- [EXTRAIT CHOISI]
LE FUSI-YAMA DEPUIS MOORI-YAMA

Cette noble montagne, la plus élevée de l'Empire du Japon, est située dans l'île de NIPON [Honshū 1 ], dans la province de SARUGA, sur la frontière de celle de KAI. Son gracieux pic pyramidal trône au-dessus du pays environnant, et est, selon la mesure du lieutenant Robinson de l'armée des Indes, qui l'a visité avec Sir Rutherford Alcock, en 1861, situé à 14,177 pieds au-dessus du niveau de la mer, à la latitude 35.21 Nord, et la longitude 138,42 Est.

En Juillet et Août, les seuls mois de l'année où elle est suffisamment exempte de neige pour permettre l'ascension, elle est visitée par de nombreux pèlerins qui affluent en nombre vers ses sanctuaires enveloppés de nuages.

Daimyos et personnes de rang trouveraient au dessous de leur dignité d'effectuer ce pèlerinage ; la plupart des pèlerins sont donc des classes moyennes et inférieures. Leur costume est particulier et distinctif – il est dans une étoffe de coton blanc et est estampillé avec de nombreux caractères mystiques par les Bonzes, ou prêtres, qui, essentiellement à cette fin, occupent les petits temples autour du cratère pendant la saison. Un costume effectue parfois le voyage plus d'une fois mais porté par différentes personnes, et plus nombreux sont les estampillages ou les preuves d'une visite à la montagne, plus élevée est sa valeur dans les yeux d'un dévot sur le point d'entreprendre le pèlerinage.

- [OBJECTIFS]
A) Mettez à jour le texte sur le Fuji-Yama : reprenez le passage allant de « Cette noble montagne, la » jusqu'à « enveloppés de nuages. », en remplaçant « gracieux » par « majestueux ».
B) Rédigez la suite du texte sur le Fuji-Yama, en partant de sa dernière phrase.

- [DONNÉES FOURNIES]
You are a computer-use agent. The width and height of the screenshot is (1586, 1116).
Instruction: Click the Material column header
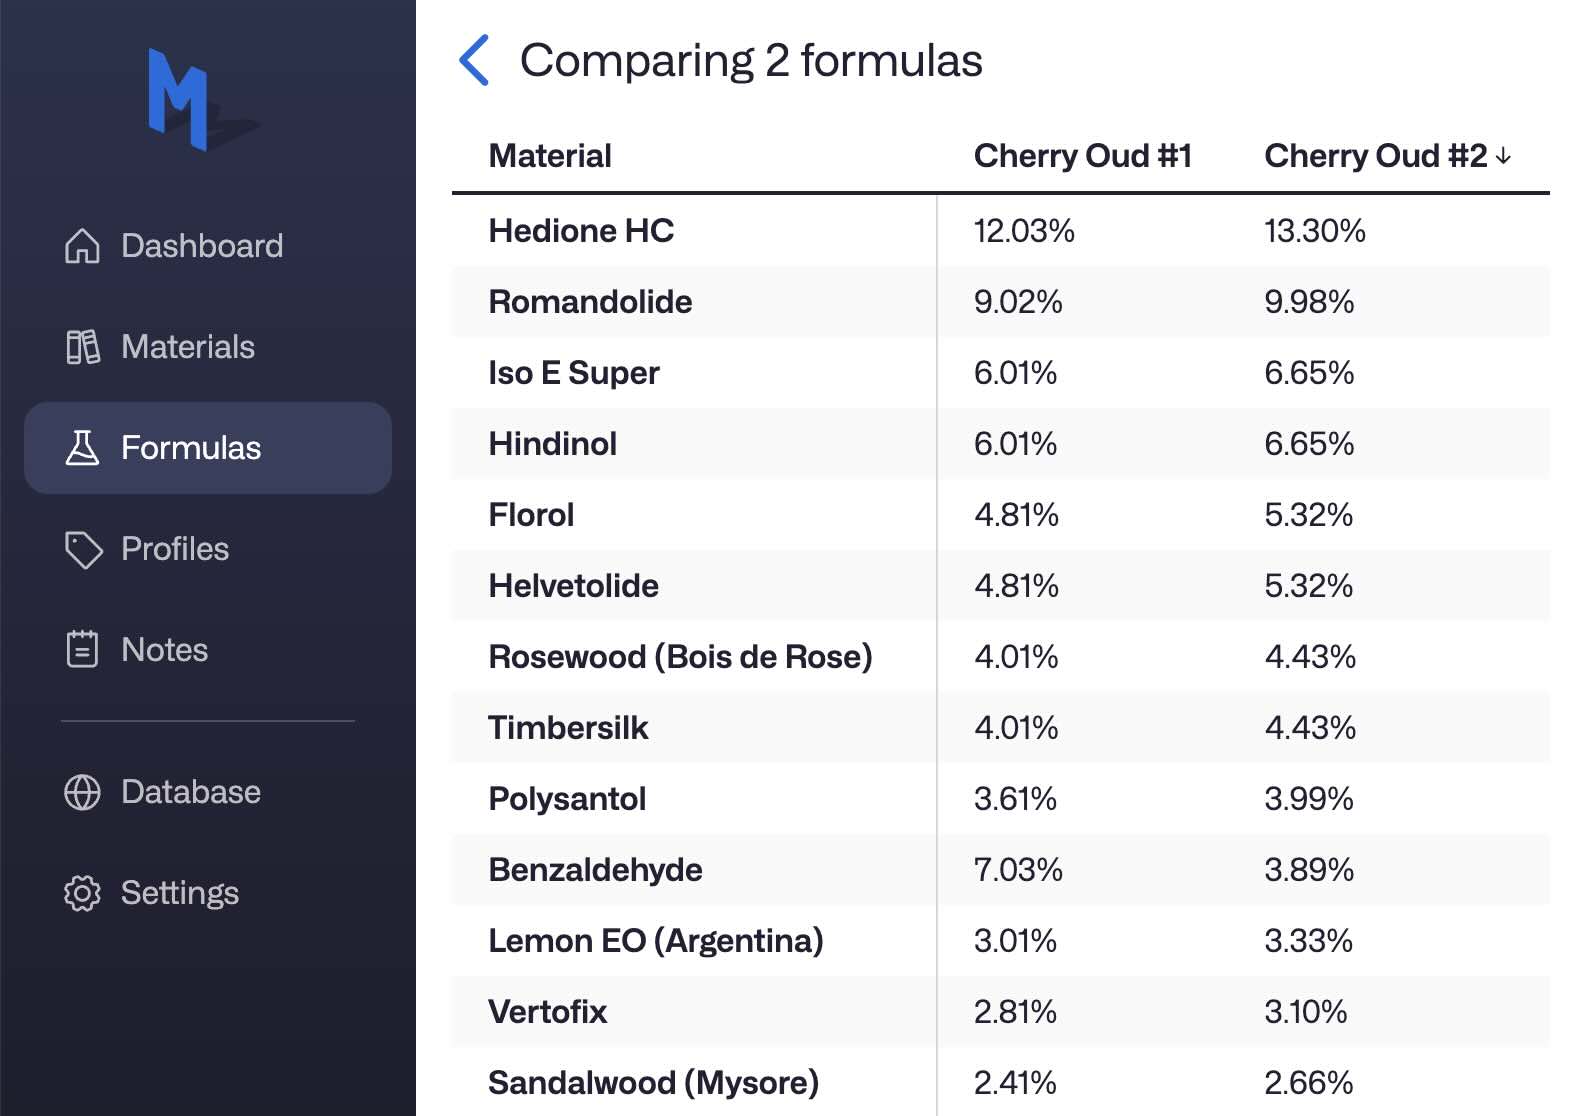(549, 155)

- [RÉPONSES]
A)
Cette noble montagne, la plus élevée de l'Empire du Japon, est située dans l'île de NIPON [Honshū 1 ], dans la province de SARUGA, sur la frontière de celle de KAI. Son majestueux pic pyramidal trône au-dessus du pays environnant, et est, selon la mesure du lieutenant Robinson de l'armée des Indes, qui l'a visité avec Sir Rutherford Alcock, en 1861, situé à 14,177 pieds au-dessus du niveau de la mer, à la latitude 35.21 Nord, et la longitude 138,42 Est.

En Juillet et Août, les seuls mois de l'année où elle est suffisamment exempte de neige pour permettre l'ascension, elle est visitée par de nombreux pèlerins qui affluent en nombre vers ses sanctuaires enveloppés de nuages.

B)
À Yedo, les costumes de pèlerins du Fusi-Yama [Mont Fuji] peuvent être achetés si vieux, si sales, et tellement estampillés, qu'ils en ont perdu leur couleur d'origine et certainement beaucoup de leur pureté originelle. L'origine du pèlerinage remonte à l'époque où Sintoo [Shintō], le fondateur de la religion de ce nom, a pris sa résidence dans la montagne, et son esprit est censé avoir une influence pour accorder diverses bénédictions.

Notes

1. L'île principale du Japon.


Commentaire

La légende originale de Murray, face à cette épreuve, décrit le mont Fuji avec la minutie d'une mauvaise fiche Wikipédia et enchaîne sur une description fantaisiste des origines du shintō, une religion animiste aux « huit cents myriades de dieux » qui n'a jamais connu de dieu fondateur… Par contre, il décrit avec justesse le costume des pèlerins. Beato a d'ailleurs réalisé un portrait de pèlerin en studio conforme à cette description avec en arrière-plan une peinture de mont Fuji et une lanterne de pierre en carton pour faire bonne mesure 1 .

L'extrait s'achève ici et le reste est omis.